Seminole Bat -Lasiurus seminolus
Lasiurus seminolus is a medium-sized bat with deep mahogany fur which is frosted at the tips, giving the bat a distinct reddish-maroon hue, unlike the reddish orange of eastern red bats. The Seminole Bat spends most of its life in forests of mixed oak, pine, hickory, and blackgum or in lowland cypress stands and river swamps.
Silver-haired Bat – Lasionycteris noctivagans
A medium-size bat. Nearly black, with silvery-tipped hairs on back, giving frosted appearance. Interfemoral membrane lightly furred above. Short, rounded, naked ears. Generally regarded as a solitary, tree-roosting species, the Silver-haired Bat is usually found roosting under a slab of bark or in some other protected spot, although there are a few records of it roosting among foliage. It emerges in early evening, flying very slowly to feed on a variety of insects, especially moths, caddis flies, and flies.
Eastern Pipistrelle – Pipistrellus subflavus
The smallest bat in the East. Reddish to light brown. Hairs tricolored: dark at base, pale in middle, dark at tip. erging early from its daytime hiding place in a building or hollow tree, the Eastern Pipistrelle feeds on tiny insects, especially leafhoppers, plant hoppers, beetles, and flies. Maternity colonies are often found in buildings, but the great majority are probably in tree hollows. The number of bats in these colonies is very small, usually not more than 30 or 35 individuals.

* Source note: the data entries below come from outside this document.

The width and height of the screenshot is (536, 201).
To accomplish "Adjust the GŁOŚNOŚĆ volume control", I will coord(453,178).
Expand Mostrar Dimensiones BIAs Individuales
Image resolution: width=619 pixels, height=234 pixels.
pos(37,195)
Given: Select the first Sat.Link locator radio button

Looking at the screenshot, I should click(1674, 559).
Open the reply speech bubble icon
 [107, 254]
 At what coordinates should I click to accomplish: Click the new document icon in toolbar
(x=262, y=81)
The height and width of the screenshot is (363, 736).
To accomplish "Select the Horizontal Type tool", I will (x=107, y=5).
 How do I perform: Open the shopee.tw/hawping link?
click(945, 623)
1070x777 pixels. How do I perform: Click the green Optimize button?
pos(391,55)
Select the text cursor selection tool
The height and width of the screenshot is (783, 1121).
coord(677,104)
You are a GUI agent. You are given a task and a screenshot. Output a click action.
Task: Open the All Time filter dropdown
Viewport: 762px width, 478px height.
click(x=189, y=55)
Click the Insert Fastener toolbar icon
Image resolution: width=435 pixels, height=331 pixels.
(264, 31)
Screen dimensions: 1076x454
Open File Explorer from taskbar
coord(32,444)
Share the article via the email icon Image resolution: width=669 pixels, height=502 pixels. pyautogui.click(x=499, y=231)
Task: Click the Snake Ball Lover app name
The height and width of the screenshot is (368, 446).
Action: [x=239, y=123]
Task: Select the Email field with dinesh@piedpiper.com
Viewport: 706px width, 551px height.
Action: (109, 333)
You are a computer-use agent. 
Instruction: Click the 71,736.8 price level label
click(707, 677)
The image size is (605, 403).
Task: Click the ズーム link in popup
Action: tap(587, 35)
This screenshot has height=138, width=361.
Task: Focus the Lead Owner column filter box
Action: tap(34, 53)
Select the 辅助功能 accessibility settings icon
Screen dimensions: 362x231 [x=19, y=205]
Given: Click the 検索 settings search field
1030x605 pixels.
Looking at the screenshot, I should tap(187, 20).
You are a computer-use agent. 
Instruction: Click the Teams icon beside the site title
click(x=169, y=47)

Big Brown Bat – Eptisicus fuscus
A large bat. Brown above, varying from light (in deserts) to dark (in forests), usually glossy; belly paler, with hairs dark at base; wings and interfemoral membrane black. In much of the northern U.S. and Canada, this is the bat most often seen in winter, and the one usually found hibernating in buildings in urban areas. Very common throughout much of their range, Big Brown Bats spread out over the available area individually or in small groups. Those that reside in buildings, usually one to five per structure, hang from rafters, hibernate in cracks or under objects, or burrow in insulation.
Evening Bat – Nycticeius humeralis
This bat is like a small version of the big brown bat, with glossy brown fur and blackish face, wings and feet. It is noticeably smaller, however, typically reaching 4 inches (102 mm) in length with a wingspan of nearly 11 inches (280 mm). This species forages in a variety of semi-open habitats from wetlands and stream corridors to woodland edges and parks. They prey upon a great variety of flying insects from small beetles to flies and moths.